What happened to the missing Titanic sub?

Oxygen supplies running out after vessel lost contact during ‘daredevil’ trip

Search teams and rescuers are racing against time to find a tourist submersible that went missing during a dive to the wreck of the Titanic.

Five people were on board the Titan when contact with the small sub was lost about an hour and 45 minutes into the dive on Sunday. The vessel has a 96-hour oxygen supply in “case of emergencies”, Sky News reported - leaving around two days of “life support” for the passengers.

What did the papers say?

The submersible went missing in the Atlantic, 435 miles south of Newfoundland in Canada, during a descent to the “iconic wreck”, which sits at a depth of 3,800 metres, said Toronto Star. The passengers “were aiming to be among the very small clique of those to have ever laid eyes on the Titanic” since the ship sank in 1912, the paper added.

What went wrong remains unclear, but experts have offered some “likely scenarios”, said The Guardian, ranging from “becoming tangled in wreckage of the Titanic” to a power failure or a problem with the sub’s communications system.

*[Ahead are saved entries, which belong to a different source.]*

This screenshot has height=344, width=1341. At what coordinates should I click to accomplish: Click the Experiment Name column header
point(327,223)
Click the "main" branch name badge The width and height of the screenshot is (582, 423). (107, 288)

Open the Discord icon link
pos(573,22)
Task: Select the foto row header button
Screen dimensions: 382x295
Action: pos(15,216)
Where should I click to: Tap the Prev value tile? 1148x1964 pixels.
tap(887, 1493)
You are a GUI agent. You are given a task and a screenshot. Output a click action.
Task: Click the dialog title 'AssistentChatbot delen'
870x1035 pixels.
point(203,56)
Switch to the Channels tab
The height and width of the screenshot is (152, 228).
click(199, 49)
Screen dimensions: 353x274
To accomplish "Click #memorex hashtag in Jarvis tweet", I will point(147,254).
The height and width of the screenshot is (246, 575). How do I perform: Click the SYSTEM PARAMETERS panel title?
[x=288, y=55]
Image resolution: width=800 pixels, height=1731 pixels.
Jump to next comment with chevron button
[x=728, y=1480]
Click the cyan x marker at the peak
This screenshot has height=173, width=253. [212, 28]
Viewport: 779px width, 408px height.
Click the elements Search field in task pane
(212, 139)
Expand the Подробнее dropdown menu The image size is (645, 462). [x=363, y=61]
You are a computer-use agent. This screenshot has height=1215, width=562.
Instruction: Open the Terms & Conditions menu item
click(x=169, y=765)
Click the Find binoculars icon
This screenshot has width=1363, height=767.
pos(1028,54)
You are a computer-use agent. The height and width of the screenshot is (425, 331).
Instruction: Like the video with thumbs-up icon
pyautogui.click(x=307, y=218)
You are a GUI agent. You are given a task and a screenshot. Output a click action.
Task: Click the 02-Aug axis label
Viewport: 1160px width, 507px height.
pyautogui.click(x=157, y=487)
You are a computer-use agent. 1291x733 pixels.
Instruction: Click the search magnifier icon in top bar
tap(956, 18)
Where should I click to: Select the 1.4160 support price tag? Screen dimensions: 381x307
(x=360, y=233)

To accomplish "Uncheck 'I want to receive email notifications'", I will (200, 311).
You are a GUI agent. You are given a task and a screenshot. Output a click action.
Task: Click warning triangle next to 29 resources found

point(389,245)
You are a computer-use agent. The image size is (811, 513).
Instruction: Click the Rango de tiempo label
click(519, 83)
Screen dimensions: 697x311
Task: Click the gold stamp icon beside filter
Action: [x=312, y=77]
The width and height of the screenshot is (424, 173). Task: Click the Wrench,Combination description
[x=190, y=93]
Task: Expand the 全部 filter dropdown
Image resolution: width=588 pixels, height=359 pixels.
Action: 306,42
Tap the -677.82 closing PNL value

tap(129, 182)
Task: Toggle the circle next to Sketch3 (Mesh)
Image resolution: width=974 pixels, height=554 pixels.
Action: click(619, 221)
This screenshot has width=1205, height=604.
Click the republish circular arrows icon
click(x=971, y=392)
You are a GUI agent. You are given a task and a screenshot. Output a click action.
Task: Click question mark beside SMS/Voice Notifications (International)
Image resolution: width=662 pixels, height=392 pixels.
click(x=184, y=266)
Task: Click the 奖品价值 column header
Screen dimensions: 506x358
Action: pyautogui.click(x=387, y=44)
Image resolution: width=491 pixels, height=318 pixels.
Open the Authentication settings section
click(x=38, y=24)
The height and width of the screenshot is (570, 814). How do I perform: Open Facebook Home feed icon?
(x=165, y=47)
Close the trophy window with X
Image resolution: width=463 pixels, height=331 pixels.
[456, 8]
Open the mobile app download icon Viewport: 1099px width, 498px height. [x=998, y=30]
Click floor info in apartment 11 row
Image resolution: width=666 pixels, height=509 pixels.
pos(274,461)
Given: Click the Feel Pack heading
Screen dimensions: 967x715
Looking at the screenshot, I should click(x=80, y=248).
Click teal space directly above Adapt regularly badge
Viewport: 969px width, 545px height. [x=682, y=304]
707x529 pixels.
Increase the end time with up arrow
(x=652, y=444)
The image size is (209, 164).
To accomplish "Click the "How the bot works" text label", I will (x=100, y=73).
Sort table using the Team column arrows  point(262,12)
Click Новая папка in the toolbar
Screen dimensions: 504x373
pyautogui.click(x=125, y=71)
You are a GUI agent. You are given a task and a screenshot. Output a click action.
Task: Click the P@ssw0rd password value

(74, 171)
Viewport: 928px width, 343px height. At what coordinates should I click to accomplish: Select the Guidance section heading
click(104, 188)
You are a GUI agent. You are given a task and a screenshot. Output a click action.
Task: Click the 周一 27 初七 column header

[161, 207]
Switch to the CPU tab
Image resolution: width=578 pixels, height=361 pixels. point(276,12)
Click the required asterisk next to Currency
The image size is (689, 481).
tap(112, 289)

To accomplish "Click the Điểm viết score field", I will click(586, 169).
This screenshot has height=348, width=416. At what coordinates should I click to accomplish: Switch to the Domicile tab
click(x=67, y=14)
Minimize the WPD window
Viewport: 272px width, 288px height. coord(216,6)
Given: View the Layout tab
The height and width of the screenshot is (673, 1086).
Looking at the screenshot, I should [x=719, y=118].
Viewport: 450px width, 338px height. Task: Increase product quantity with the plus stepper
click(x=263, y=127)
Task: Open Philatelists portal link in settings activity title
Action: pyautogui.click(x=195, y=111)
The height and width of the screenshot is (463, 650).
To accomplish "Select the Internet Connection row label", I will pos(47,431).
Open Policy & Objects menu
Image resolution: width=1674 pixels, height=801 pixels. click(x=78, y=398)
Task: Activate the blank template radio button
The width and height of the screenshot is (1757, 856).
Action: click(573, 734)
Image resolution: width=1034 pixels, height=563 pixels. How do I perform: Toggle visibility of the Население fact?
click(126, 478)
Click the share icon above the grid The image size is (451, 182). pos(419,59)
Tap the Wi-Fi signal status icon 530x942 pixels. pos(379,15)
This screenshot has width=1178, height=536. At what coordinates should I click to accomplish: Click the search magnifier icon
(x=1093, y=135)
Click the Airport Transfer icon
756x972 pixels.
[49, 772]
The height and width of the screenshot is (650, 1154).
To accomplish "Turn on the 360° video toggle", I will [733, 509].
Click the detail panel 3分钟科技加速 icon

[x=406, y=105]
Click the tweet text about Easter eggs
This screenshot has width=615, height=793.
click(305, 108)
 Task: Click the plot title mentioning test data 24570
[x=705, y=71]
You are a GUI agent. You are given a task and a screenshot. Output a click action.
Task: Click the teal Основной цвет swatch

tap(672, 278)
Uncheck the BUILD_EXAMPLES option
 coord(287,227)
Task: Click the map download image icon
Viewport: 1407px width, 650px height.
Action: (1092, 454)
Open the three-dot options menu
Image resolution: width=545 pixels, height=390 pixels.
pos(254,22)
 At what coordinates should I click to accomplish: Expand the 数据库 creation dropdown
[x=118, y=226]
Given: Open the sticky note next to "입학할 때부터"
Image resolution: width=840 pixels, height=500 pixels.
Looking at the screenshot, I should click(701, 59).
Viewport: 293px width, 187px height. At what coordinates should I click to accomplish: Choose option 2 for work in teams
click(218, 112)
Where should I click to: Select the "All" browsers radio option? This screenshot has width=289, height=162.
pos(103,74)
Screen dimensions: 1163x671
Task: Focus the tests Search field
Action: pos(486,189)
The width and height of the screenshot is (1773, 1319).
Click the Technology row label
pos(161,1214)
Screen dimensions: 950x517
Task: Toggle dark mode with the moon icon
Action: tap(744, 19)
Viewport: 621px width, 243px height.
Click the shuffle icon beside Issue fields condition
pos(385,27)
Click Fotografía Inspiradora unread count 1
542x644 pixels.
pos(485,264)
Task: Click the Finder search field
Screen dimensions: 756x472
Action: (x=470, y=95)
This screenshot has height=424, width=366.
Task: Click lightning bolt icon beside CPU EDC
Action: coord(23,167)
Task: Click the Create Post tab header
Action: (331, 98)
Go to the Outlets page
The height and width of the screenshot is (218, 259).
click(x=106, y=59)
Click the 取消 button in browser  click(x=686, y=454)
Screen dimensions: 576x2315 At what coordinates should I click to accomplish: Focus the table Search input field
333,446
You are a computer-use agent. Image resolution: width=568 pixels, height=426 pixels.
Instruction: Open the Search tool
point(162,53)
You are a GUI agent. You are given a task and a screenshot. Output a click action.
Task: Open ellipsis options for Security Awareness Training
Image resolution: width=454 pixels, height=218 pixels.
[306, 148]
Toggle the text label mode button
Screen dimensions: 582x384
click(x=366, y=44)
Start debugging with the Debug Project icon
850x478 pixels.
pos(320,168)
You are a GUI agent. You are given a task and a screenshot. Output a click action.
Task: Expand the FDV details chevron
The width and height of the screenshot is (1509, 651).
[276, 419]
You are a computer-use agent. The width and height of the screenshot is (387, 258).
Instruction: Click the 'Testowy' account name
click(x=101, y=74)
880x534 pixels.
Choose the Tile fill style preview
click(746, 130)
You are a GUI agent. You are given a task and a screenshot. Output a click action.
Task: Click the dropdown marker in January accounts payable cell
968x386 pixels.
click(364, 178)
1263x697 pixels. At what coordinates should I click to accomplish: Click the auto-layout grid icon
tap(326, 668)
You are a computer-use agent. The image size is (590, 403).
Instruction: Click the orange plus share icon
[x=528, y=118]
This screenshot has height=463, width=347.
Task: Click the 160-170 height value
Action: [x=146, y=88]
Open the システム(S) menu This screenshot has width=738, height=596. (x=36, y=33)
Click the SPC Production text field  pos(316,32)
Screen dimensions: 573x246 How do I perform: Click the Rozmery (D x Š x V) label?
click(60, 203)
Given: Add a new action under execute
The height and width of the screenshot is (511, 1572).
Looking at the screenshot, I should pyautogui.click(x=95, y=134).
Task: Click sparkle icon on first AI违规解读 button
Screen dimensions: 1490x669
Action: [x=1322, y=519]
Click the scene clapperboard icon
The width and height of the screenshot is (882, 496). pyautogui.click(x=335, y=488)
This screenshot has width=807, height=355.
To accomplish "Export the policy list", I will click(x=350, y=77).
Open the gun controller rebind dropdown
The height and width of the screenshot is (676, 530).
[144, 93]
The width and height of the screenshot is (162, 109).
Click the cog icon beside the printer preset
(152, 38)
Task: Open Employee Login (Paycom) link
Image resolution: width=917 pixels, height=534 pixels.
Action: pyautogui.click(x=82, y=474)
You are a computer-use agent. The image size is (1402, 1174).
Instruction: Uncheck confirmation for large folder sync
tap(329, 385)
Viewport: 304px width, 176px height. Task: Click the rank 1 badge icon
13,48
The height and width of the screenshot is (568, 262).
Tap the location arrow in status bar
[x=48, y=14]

The missing passengers are widely reported to be British billionaire businessman and explorer Hamish Harding; Pakistani businessman Shahzada Dawood and his son, Suleman; French explorer Paul-Henry Nargeolet; and Stockton Rush, chief executive of OceanGate, the company that owns the missing sub.

The “pricey” and “daredevil” expedition is an eight-day experience arranged by OceanGate Expeditions that costs $250,000 a ticket, said the New York Post.

A New York-based writer who took a trip on the Titan sub last year said that “you all know what you are getting into” when you sign up.

Passengers “sign a massive waiver that lists one way after another that you could die on the trip”, Mike Reiss told BBC Breakfast. “They mention death three times on page one so it’s never far from your mind,” he added.

What next?

Officials have sent two C-130 Hercules aircraft to search for the submersible on the surface of the water, and an underwater sonar search is also under way.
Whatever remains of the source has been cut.